Input START

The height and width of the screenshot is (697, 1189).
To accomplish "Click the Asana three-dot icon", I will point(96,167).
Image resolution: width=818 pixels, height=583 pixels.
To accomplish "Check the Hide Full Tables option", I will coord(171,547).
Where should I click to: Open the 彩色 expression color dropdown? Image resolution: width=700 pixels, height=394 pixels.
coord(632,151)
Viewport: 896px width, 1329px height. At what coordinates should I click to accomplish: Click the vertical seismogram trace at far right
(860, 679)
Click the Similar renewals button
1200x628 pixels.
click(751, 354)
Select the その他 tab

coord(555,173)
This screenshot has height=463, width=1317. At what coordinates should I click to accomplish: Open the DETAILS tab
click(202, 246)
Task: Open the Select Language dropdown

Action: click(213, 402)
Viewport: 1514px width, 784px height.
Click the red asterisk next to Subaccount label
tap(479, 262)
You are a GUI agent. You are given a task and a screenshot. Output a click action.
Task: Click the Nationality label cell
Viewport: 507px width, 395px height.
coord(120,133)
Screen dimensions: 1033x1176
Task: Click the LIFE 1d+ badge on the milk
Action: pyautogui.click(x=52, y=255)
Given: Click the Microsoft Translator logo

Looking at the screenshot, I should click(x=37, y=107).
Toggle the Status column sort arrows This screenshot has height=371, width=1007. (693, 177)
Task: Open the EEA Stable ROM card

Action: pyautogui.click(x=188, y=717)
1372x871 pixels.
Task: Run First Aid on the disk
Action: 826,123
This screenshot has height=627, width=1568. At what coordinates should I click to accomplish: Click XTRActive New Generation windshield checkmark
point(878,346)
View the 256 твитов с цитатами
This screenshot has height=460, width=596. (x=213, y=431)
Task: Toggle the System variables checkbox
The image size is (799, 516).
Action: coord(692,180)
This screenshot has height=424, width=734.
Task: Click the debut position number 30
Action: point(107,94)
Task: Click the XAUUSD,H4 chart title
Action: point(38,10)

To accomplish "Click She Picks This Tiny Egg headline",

Input END

Required action: Please restate every record shown above, word for word.

Reply to the exercise:
The height and width of the screenshot is (697, 1189).
To accomplish "Click the Asana three-dot icon", I will point(96,167).
Image resolution: width=818 pixels, height=583 pixels.
To accomplish "Check the Hide Full Tables option", I will coord(171,547).
Where should I click to: Open the 彩色 expression color dropdown? Image resolution: width=700 pixels, height=394 pixels.
coord(632,151)
Viewport: 896px width, 1329px height. At what coordinates should I click to accomplish: Click the vertical seismogram trace at far right
(860, 679)
Click the Similar renewals button
1200x628 pixels.
click(751, 354)
Select the その他 tab

coord(555,173)
This screenshot has height=463, width=1317. At what coordinates should I click to accomplish: Open the DETAILS tab
click(202, 246)
Task: Open the Select Language dropdown

Action: click(213, 402)
Viewport: 1514px width, 784px height.
Click the red asterisk next to Subaccount label
tap(479, 262)
You are a GUI agent. You are given a task and a screenshot. Output a click action.
Task: Click the Nationality label cell
Viewport: 507px width, 395px height.
coord(120,133)
Screen dimensions: 1033x1176
Task: Click the LIFE 1d+ badge on the milk
Action: pyautogui.click(x=52, y=255)
Given: Click the Microsoft Translator logo

Looking at the screenshot, I should click(x=37, y=107).
Toggle the Status column sort arrows This screenshot has height=371, width=1007. (693, 177)
Task: Open the EEA Stable ROM card

Action: pyautogui.click(x=188, y=717)
1372x871 pixels.
Task: Run First Aid on the disk
Action: 826,123
This screenshot has height=627, width=1568. At what coordinates should I click to accomplish: Click XTRActive New Generation windshield checkmark
point(878,346)
View the 256 твитов с цитатами
This screenshot has height=460, width=596. (x=213, y=431)
Task: Toggle the System variables checkbox
The image size is (799, 516).
Action: coord(692,180)
This screenshot has height=424, width=734.
Task: Click the debut position number 30
Action: point(107,94)
Task: Click the XAUUSD,H4 chart title
Action: point(38,10)

To accomplish "Click She Picks This Tiny Egg headline",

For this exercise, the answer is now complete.